Yesterday to open their 2018 seasons the Cleveland Browns and Pittsburgh Steelers tied at 21-21.

Ties in the NFL have always been one of the most boring, anticlimactic events in all of sports. The highest, most competitive level of football in the land has overtime rules that skew heavily towards whoever wins a post game coin toss.

Because Wikipedia has an article for everything we can look back on the history of ties in the NFL.

The First 53 Seasons:

In the NFLs first 53 years (1920-1973) there was no overtime. If the game was deadlocked when the final whistle was blown that was it. The game ended in a tie.

This resulted in the first NFL season having an astounding 17 ties.

The 1922 NFL season had 9 ties. With 70% of all games being complete shutouts, and 5 of those ties were 0-0 scorelines. Basically this meant the early days of football were terribly boring and low scoring. For more on this check out Chart Party – Every NFL Score Ever.

Getting into some real math. The NFL averaged 4.7 tied games a season in its first 53 years with a total of 256 tied games. For frame of reference, today there are 256 games in the entire NFL regular season split between 32 teams.

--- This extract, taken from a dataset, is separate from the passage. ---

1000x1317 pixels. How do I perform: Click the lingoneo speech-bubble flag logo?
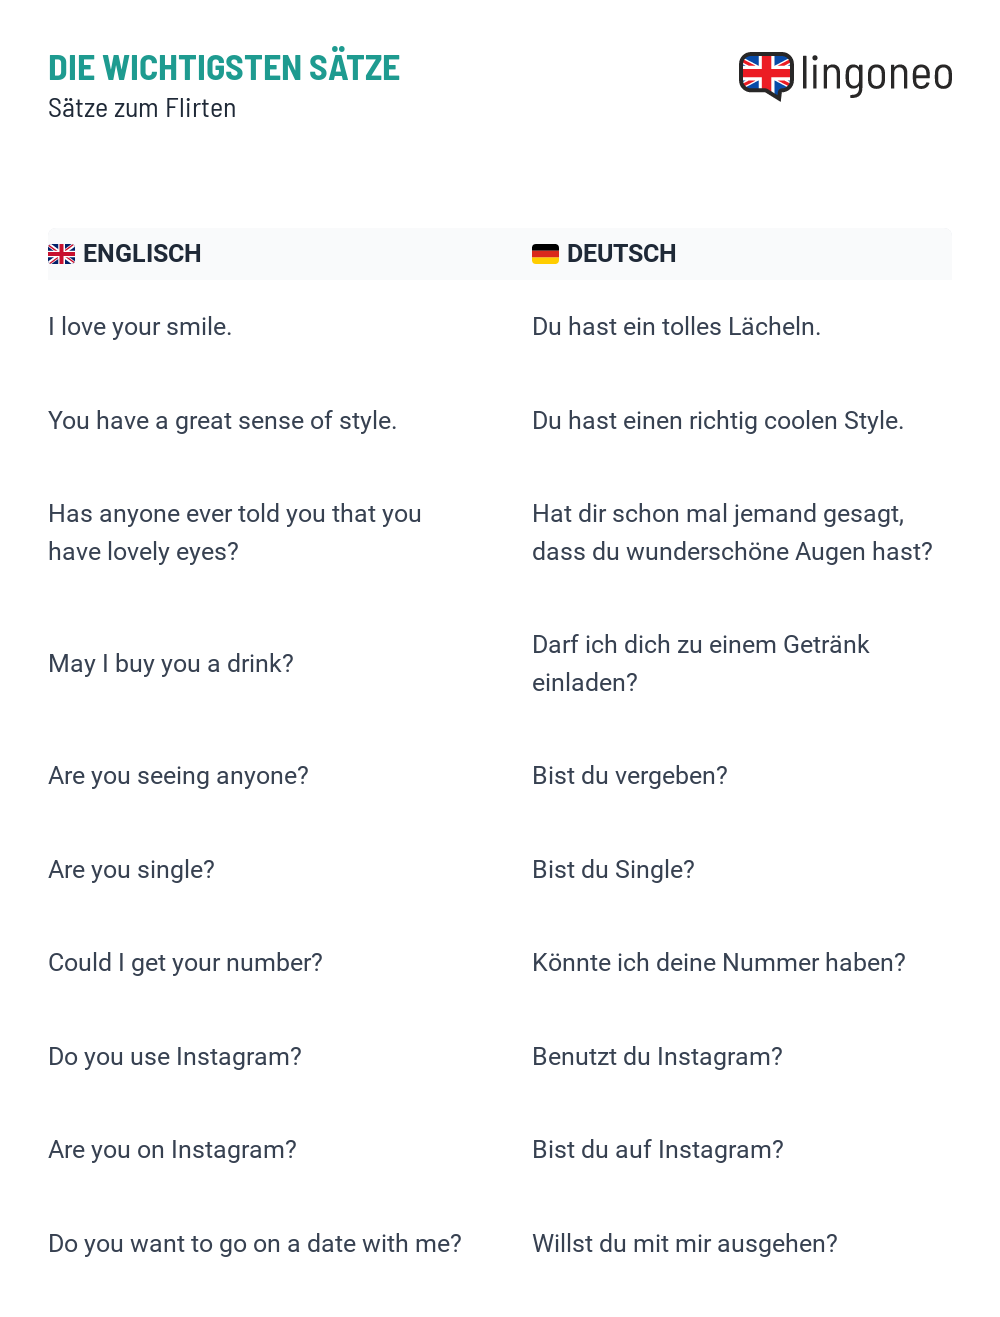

That’s right! In the first 53 years of the NFL the equivalent of one modern season was made up entirely of tie games. At that time there were only 14-28 teams so ties occurred at an even greater frequency than they would if the rules remained the same to this day.

Overtime Is Added In 1974:

Then in 1974 everything changed… Not really.

The NFL added overtime to games. You could still end up with a tied game, but one 15 minute quarter of sudden death was played and the first team to score was the winner. It did not matter how they scored, just as long as they scored first. This was the rule set until the end of the 2011 season.

In the time from 1974 to 2011 477 regular season games entered overtime and only 3.6% ended in ties.

In this 37 year period you actually had more games end regulation in a tie than ever before. Those 477 games would have previously ended in ties. Which is a significant uptick from the 256 tied games in the prior 53 years.

Worth noting, by the point the number of teams had expanded and was continuing to grow. The AFL (merged in 1970) was absorbed into the NFL. You’ve got a larger sample size, more end of regulation ties are bound to happen.

What’s the good news here?

Less ties. Of those games the entered overtime only 3.6% ended in a tie even knowing more games went into overtime.

At this rate one game every other season was resulting in a tie which is a good thing. We get some finality to more games.

What’s the bad news here?

Winning these games became fairly lucky. In a sudden death system were a coin toss decides who get’s the ball first all the possessing team had to do was drive into field goal range and they’d often emerge victorious. Since 1974 the accuracy of field goals has only climbed on the whole. With the low end of completions being 58.3% made in 1977 and 84.5% being made in 2008.

2012 Overtime Rule Corrections:

To correct some of this first possession luck the NFL changed the overtime rules in 2012 where they only became convoluted.

To summarize:

  • If the first team to posses the ball scored through a field goal the other team would get the opportunity to posses the ball.
    • If the other team failed to score the first team to posses wins the game.
    • If the second team to posses scored a field goal the game turned into true sudden death where the next score would win.
    • If the second team scored a touchdown the game was over with them as the victors.
  • If the first team to posses failed to score a field goal the game became a true sudden death match.
  • If the first team to posses scores a touchdown the game is over.

This change eliminated the possibility of one team getting the ball, doing enough to march into field goal range, and kicking themselves the football equivalent of a walk off home run on the first overtime possession.

In the 4 year period this was the active overtime rule set 83 games went into overtime with 6% of games resulting in a tie.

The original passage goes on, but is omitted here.